Enunciado da tarefa ::
Reproduza fielmente as linhas dos dados, começando pela primeira e seguindo até a linha que contém "click(150, 28)", inclusive.

═══ Trechos dos dados ═══

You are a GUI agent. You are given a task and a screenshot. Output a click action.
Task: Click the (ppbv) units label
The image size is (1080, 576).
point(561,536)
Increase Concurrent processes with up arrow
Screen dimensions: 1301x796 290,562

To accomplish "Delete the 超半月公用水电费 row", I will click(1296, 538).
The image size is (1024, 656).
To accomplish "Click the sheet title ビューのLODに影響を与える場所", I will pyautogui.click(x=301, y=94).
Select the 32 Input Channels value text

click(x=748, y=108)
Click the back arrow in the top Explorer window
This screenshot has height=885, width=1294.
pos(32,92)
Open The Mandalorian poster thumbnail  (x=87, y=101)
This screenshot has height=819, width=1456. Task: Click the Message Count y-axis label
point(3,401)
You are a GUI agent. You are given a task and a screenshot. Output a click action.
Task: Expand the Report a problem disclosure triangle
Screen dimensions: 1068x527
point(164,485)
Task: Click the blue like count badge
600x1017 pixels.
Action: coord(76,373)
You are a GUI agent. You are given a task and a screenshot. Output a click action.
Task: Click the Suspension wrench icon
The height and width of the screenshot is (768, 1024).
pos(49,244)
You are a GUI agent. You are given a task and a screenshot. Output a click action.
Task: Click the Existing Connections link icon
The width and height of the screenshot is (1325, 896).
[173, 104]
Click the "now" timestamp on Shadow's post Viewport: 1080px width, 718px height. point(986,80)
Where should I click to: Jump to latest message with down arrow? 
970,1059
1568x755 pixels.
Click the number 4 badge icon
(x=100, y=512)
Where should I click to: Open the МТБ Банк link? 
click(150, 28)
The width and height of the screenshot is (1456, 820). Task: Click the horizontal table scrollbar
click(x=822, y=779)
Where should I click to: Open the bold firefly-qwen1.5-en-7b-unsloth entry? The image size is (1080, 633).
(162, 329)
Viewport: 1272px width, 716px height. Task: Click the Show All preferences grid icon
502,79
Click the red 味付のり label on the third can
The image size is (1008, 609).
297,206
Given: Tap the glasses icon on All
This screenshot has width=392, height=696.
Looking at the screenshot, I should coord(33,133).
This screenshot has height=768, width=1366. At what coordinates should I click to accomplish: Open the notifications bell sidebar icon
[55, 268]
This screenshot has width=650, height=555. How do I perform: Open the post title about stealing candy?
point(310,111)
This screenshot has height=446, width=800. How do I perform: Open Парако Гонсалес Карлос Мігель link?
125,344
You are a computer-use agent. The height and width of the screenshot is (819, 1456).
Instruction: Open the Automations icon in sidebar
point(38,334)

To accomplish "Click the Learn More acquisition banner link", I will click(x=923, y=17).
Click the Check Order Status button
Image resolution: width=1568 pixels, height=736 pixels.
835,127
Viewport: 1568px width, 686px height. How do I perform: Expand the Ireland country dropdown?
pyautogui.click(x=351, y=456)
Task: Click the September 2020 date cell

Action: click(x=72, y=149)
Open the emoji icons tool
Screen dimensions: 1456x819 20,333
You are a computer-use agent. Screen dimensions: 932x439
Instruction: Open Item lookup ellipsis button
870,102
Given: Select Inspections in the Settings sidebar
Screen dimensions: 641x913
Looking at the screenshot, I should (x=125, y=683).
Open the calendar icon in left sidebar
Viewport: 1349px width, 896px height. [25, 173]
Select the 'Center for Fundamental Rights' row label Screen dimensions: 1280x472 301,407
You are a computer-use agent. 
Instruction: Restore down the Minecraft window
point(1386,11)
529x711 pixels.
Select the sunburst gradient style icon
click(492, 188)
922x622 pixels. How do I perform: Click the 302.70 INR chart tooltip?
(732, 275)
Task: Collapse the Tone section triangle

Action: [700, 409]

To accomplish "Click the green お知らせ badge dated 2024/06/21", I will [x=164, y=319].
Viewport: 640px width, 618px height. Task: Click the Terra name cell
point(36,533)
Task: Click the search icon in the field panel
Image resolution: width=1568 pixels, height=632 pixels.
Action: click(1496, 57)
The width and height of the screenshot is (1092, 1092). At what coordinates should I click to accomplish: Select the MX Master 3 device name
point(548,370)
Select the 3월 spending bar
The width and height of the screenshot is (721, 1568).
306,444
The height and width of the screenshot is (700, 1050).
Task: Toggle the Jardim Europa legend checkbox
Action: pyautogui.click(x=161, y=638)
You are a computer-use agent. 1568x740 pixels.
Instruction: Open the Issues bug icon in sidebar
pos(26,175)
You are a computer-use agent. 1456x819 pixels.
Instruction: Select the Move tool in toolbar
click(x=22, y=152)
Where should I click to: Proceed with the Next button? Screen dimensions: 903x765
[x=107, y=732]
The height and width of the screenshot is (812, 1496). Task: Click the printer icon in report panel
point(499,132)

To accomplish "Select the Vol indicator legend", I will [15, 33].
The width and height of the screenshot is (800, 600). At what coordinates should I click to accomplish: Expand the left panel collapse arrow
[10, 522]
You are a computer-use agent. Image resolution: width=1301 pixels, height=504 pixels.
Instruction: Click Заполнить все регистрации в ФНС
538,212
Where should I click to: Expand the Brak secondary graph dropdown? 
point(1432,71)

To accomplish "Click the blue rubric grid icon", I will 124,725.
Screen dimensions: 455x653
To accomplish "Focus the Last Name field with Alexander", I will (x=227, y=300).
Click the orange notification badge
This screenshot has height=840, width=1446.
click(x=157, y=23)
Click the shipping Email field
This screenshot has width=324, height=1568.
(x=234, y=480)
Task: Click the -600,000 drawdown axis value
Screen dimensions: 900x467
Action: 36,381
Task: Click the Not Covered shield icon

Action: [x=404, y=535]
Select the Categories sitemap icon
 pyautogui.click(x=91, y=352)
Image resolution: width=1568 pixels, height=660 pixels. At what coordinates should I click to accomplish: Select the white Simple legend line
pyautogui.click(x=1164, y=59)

═══

Exercício resolvido ::
You are a GUI agent. You are given a task and a screenshot. Output a click action.
Task: Click the (ppbv) units label
The image size is (1080, 576).
point(561,536)
Increase Concurrent processes with up arrow
Screen dimensions: 1301x796 290,562

To accomplish "Delete the 超半月公用水电费 row", I will click(1296, 538).
The image size is (1024, 656).
To accomplish "Click the sheet title ビューのLODに影響を与える場所", I will pyautogui.click(x=301, y=94).
Select the 32 Input Channels value text

click(x=748, y=108)
Click the back arrow in the top Explorer window
This screenshot has height=885, width=1294.
pos(32,92)
Open The Mandalorian poster thumbnail  (x=87, y=101)
This screenshot has height=819, width=1456. Task: Click the Message Count y-axis label
point(3,401)
You are a GUI agent. You are given a task and a screenshot. Output a click action.
Task: Expand the Report a problem disclosure triangle
Screen dimensions: 1068x527
point(164,485)
Task: Click the blue like count badge
600x1017 pixels.
Action: coord(76,373)
You are a GUI agent. You are given a task and a screenshot. Output a click action.
Task: Click the Suspension wrench icon
The height and width of the screenshot is (768, 1024).
pos(49,244)
You are a GUI agent. You are given a task and a screenshot. Output a click action.
Task: Click the Existing Connections link icon
The width and height of the screenshot is (1325, 896).
[173, 104]
Click the "now" timestamp on Shadow's post Viewport: 1080px width, 718px height. point(986,80)
Where should I click to: Jump to latest message with down arrow? 
970,1059
1568x755 pixels.
Click the number 4 badge icon
(x=100, y=512)
Where should I click to: Open the МТБ Банк link? 
click(150, 28)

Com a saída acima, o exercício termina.